• Task objective:
Look through the listing below for the string "will". Show each line where it occurs.

[Material shown — start]

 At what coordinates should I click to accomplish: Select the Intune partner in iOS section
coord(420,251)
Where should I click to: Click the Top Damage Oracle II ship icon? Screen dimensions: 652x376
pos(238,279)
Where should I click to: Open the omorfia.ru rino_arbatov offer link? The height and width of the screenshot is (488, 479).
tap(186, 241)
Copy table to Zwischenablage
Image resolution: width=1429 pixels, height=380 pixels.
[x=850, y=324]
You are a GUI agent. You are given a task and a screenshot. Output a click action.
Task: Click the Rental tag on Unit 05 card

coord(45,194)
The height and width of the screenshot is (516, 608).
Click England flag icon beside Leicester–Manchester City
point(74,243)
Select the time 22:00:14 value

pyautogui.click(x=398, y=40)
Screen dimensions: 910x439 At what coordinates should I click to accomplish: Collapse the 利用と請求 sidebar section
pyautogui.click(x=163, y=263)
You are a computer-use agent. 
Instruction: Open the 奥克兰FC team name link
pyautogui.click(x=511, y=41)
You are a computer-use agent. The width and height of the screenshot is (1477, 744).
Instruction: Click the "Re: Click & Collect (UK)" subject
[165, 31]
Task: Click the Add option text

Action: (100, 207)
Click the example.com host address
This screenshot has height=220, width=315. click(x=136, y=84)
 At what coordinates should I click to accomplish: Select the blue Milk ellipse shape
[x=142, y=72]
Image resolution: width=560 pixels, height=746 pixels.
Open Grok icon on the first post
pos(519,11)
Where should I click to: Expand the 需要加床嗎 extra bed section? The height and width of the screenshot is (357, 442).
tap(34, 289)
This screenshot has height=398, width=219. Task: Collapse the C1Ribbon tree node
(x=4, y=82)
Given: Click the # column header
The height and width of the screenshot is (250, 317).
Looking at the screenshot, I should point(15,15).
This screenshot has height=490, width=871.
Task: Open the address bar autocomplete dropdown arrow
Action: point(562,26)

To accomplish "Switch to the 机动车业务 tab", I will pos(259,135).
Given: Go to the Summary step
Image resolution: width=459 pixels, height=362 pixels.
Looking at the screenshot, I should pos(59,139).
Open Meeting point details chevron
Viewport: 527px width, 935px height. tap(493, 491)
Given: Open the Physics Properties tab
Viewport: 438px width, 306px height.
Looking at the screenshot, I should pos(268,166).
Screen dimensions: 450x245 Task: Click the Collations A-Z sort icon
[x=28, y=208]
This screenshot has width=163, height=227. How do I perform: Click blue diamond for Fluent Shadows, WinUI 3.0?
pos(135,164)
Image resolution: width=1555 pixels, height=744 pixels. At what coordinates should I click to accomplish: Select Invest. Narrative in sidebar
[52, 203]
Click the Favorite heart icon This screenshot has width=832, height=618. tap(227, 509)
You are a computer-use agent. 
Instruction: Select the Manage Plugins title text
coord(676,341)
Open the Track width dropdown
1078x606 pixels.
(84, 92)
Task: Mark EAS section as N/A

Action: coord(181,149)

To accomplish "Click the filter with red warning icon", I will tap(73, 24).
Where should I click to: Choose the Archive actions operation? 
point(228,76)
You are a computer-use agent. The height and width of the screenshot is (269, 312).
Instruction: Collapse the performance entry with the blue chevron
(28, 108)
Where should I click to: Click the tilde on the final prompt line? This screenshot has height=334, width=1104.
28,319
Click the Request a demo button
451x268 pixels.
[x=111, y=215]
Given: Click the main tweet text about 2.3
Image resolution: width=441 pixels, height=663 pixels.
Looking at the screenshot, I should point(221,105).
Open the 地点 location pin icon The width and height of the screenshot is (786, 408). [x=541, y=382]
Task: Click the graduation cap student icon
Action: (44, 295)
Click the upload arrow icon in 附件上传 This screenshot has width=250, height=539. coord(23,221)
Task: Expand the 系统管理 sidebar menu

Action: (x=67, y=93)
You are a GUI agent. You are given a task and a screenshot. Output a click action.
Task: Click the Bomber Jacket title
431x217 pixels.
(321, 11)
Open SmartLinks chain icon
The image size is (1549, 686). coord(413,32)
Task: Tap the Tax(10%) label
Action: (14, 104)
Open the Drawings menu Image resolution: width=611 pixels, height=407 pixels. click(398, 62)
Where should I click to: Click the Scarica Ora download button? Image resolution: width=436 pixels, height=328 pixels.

[Material shown — finish]

• Response:
To accomplish "Switch to the 机动车业务 tab", I will pos(259,135).
To accomplish "Click the filter with red warning icon", I will tap(73, 24).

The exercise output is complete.